Whether you are raising backyard chickens or consuming fresh eggs from a local chicken keeper, there are a few precautions to be aware of. Salmonella is real, and a serious health threat that exists everywhere… even from local backyard chicken keepers.

Salmonella Illness Facts, August 2022

  • Illnesses: 884
  • Hospitalizations: 158
  • Deaths: 2
  • States: 48 and the District of Columbia
  • Investigation status: Active

What You Need to Know as a Consumer of Backyard Farm Fresh Eggs

  • Backyard poultry, such as chickens and ducks, can carry Salmonella germs even if they look healthy and clean. These germs can easily spread to anything in the areas where the poultry live and roam.
  • You can get sick from touching backyard poultry or anything in their environment, including eggs.
  • Your eggs should never be in a used egg carton. If you’re unsure if your supplier uses new cartons, transfer the eggs into a clean wire basket. It’s a good practice to transfer eggs to your own basket before they reach your kitchen.
  • Discard dirty or irregular eggs. Dirty eggs mean the nest box is dirty, and the eggs may have been exposed to bacteria.
  • Don’t wash eggs; eggs have what is called the *bloom that protects the egg from bacteria. Washing removes the bloom, allowing bacteria to easily enter the egg.
  • Ask to see the area where the hens that supply your eggs are kept. It should be dry and not foul-smelling. The hens should look happy and healthy.
  • Never crack open the egg on the same pan you’re cooking in.
  • Wash your hands anytime you handle eggs, especially when cooking.
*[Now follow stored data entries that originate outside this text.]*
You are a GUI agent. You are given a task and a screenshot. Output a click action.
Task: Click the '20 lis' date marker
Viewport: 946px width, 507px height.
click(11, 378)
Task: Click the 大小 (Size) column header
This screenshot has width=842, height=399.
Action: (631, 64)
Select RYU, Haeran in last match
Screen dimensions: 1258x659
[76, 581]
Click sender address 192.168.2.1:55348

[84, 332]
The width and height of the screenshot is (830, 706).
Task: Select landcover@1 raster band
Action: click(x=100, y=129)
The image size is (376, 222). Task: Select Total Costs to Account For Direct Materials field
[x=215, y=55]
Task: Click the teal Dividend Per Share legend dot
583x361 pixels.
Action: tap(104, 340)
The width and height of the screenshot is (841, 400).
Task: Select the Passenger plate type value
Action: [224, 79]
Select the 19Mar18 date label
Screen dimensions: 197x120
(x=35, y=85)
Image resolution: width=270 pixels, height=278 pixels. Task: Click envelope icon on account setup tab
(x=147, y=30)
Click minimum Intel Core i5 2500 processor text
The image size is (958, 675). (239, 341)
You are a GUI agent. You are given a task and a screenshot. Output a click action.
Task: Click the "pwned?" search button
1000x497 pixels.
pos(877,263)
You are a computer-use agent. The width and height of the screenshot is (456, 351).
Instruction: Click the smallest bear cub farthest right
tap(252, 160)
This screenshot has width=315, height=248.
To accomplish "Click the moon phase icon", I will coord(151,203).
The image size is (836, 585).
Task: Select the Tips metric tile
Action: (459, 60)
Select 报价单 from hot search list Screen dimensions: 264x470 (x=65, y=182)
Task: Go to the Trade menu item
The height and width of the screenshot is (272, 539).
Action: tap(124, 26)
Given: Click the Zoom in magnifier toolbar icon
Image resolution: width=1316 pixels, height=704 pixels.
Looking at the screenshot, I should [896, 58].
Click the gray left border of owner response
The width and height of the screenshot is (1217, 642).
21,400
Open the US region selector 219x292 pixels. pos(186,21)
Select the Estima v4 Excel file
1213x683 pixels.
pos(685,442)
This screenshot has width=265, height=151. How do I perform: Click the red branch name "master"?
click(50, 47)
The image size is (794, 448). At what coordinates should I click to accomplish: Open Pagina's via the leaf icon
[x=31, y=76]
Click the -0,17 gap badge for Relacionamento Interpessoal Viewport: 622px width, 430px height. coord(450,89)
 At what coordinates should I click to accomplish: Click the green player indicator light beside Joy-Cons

Those at Highest Risk of Severe Illness from Salmonella

  • Young children, especially under 5 years old.
  • Adults 65 and over, or someone with a compromised or weakened immune system.
Fancy Egg Baskets are available on Amazon, but the one shown above is from the Dollar Store!

What You Need to Know as a Backyard Chicken Keeper

  • Eggs from a backyard chicken keeper should be collected daily. Cracked, dirty, or eggs that aren’t in the nest box should be discarded. Fresh eggs are better left unwashed as not to disturb the bloom, which protects the eggs from bacteria.
  • It is good practice to clean nest boxes weekly and have at least one nest box for every three hens.
  • Don’t re-use egg cartons; or sell eggs in used cartons. Use a wire basket when collecting eggs. Ask your customers to bring their own basket or container.
  • Transfer eggs to a clean wire basket or new carton before storing them in your refrigerator.
  • Wash hands immediately after handling eggs.
  • There should be a clean space between your living quarters and the coop. Shoes, gloves, or anything you wear to work in the coop should be left in a designated area away from your living quarters. Rakes, shovels, and all cleaning supplies that are used in the coop should STAY IN THE COOP or a designated area nearby.
  • If your birds are free-roaming, they should have an area completely separate from the family home. This includes a no chicken zone where children or pets are likely to play.
  • Don’t let children younger than 5 years touch chicks, or other backyard poultry. Young children are more likely to get sick from Salmonella.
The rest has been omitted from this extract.